So not a lot of big progress this weekend despite actually having time to work on the model. With this being the first time I've actually had large chunks of time to dedicate to building a kit I can now see why some people have a couple on the go at one. The waiting time for paint to dry, glue to set and filler to harden can really put a dent in any momentum especially if you are waiting for delivery of other bits and pieces to keep working on other sub assemblies. Oh well, at least small progress is still good progress!

Managed to finish off the paint job on the bridge, pretty happy with how it turned out. Did a quick dry fit of it all in place, and you really cant see a lot of it when the 2 window frames get put on. I've decided not to use the clear kit pieces they have supplied for the windows as they do not fit properly and end up masking a lot of the detail. Instead ill have a go at using Micro Krystal Klear to create 'panes of glass' in the kit piece.










Also attached the great vinyl mask set from Aztek Dummy to the salon window pieces. The kit does actually provide a set of paint masks in paper with an adhesive backing, which is a nice thought!










Then decided to attack the base.
Now I knew I had to create some sort of additional base so that I could house my control board in it as it would not have fit under the kit base. Originally I was looking for an oval wooden box that I could just use the lid from to create a small pedestal to mount the kit on. When I couldn't find anything the was either the correct size or didn't cost an arm and a leg I had to rethink the design a little and decided to take inspiration from the original base and create more of the sea bed.
Off to the shops I went and found a suitable serving platter that I could turn upside down and use as a base. I ended up deciding not to use the fake aquarium plants, even when I cut them down to just one little bloom of leaves, they still looked a bit big when up against the scale of the ship.










Next was to attach the original kit base to the platter. I decided to offset it from center as when the ship is complete it looks as though it is not held centrally on the squid, so by offsetting the base I could get the ship a bit more central to the full base.

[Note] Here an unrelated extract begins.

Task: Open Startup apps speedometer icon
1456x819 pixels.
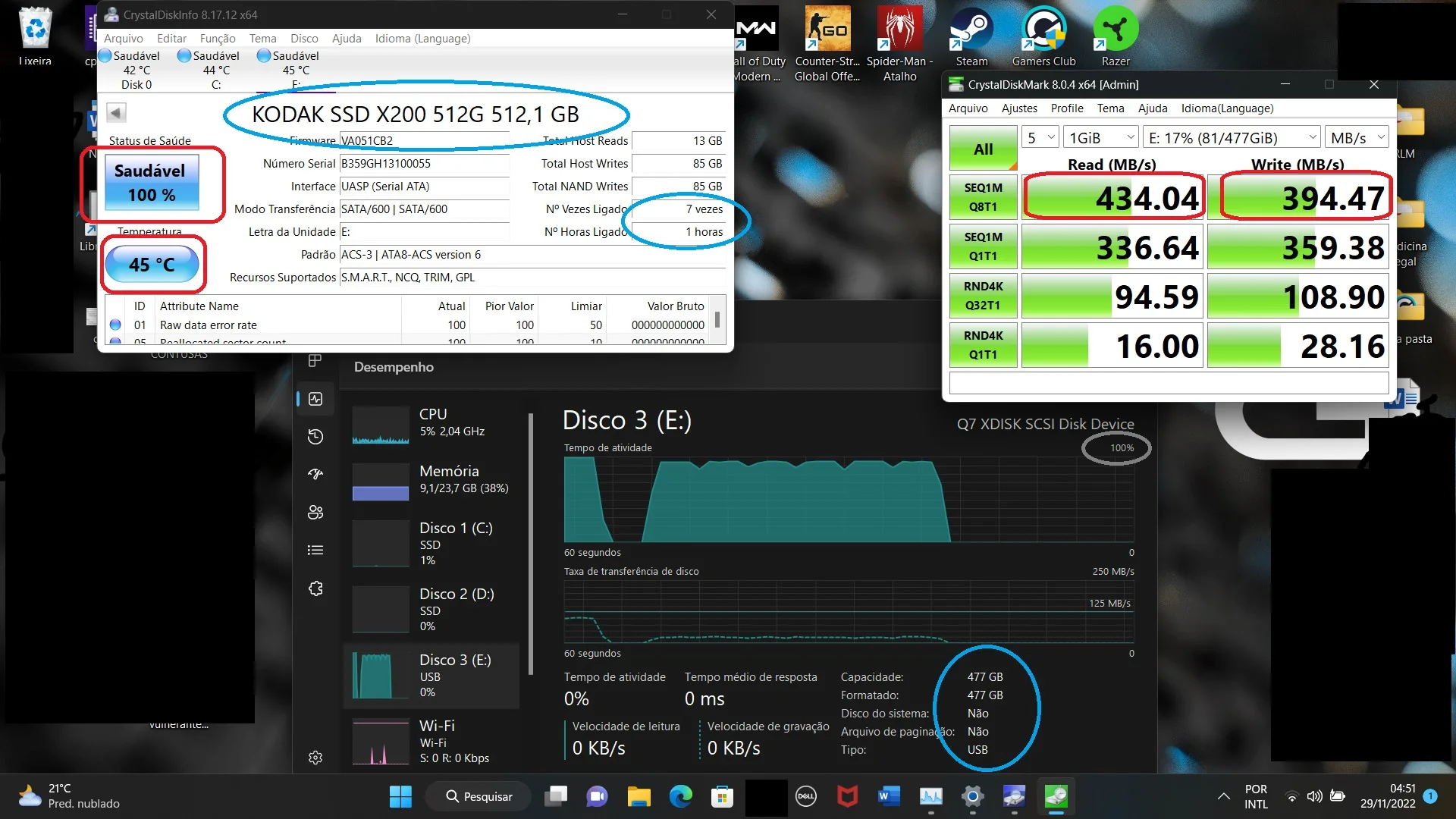Action: [x=315, y=475]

Then it was time to get to work with some florists foam and plaster bandages. I wanted to try and mask the overall shape of the platter and how it had a sharp edge before curving down, and also wanted the new rock formation to blend seamlessly with the kit piece.










Once that was done and I had the rough shape of the rock formations, I mixed up a small batch of plaster of paris and did a light coating over the top of the bandages to fill in all of the holes and give a more rock like texture. Once it was dry I primed the whole thing with grey to see the overall look.

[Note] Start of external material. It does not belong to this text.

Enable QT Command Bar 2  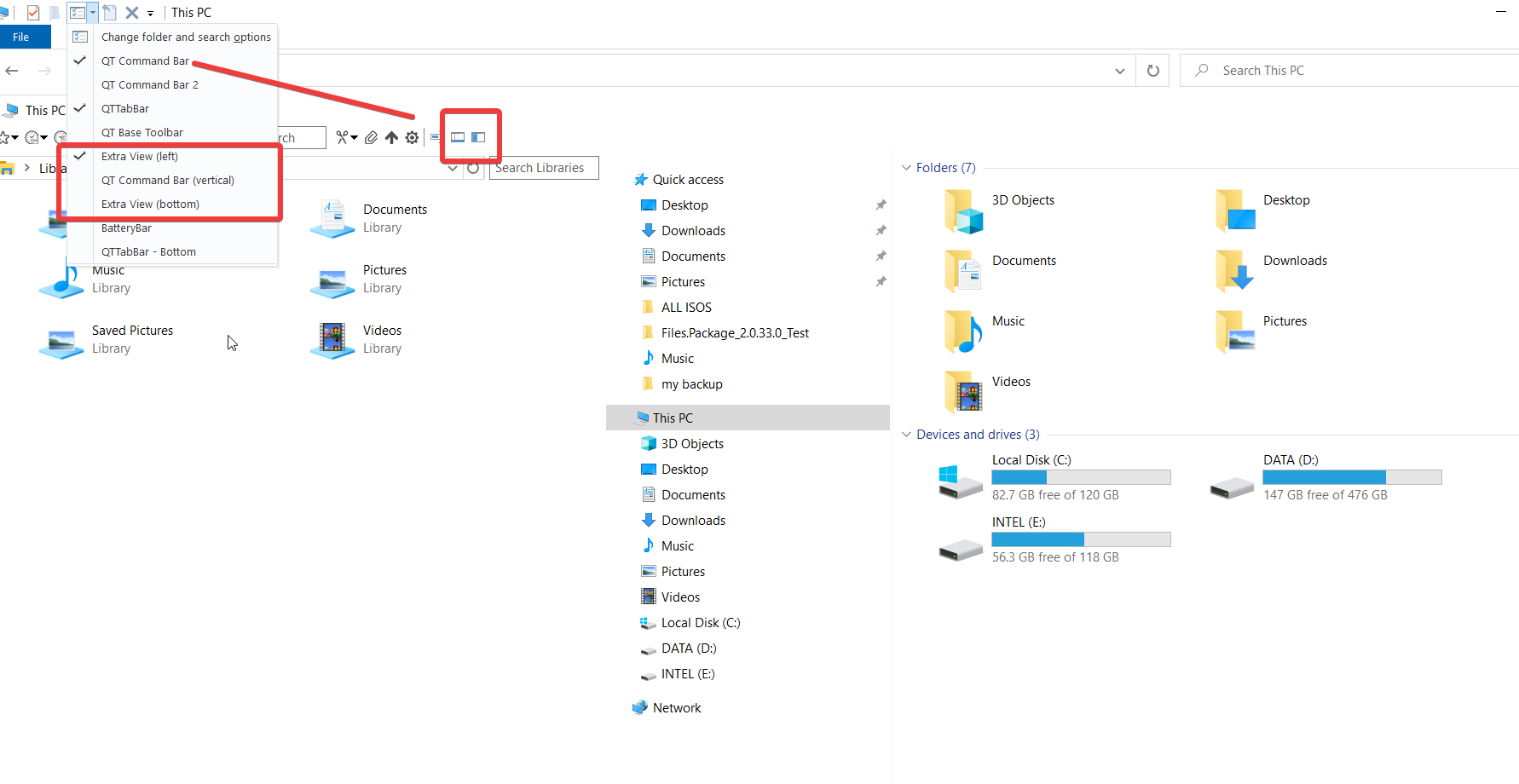pos(149,84)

I quickly sprayed a coat of brown onto it to give me a base to start the detail paint, and also so that I could see how it looks with some of the kit pieces dry fitted in place.










That's about it for this weekend. May not have a lot to update over the next couple of weeks as I have to build a fake body that can be hung in an amateur stage show, oh the joys of being a prop builder on the side!


----------



## Fozzie (May 25, 2009)

That is looking really good. Like the base idea!


----------



## veedubb67 (Jul 11, 2003)

Base is looking great!

Rob
Iwata Padawan


----------



## harddrive (Jan 7, 2009)

Well its been a few weeks since I last posted, and I've only just had time over the last couple of days to work on the kit.

First up was to mold 2 pieces from the tentacle that I had replaced with the brass rod. I molded the sucker section and also about 3cm of the tip of the tentacle. I cast the sucker section in 5 min epoxy after the great suggestion from Steve H, thanks Steve! I was able to pull it out of the mold while it was setting and bend it to shape around the brass rod. I then cast the tip of the tentacle in resin and superglued that onto the rod.



















Then it was onto the Aves Apoxie sculpt to recreate the back of the tentacle and blend all the pieces in together. For my first time sculpting I think it came out quite well. There is probably a bit too much detail on it compared to the other tentacles, but I like it. 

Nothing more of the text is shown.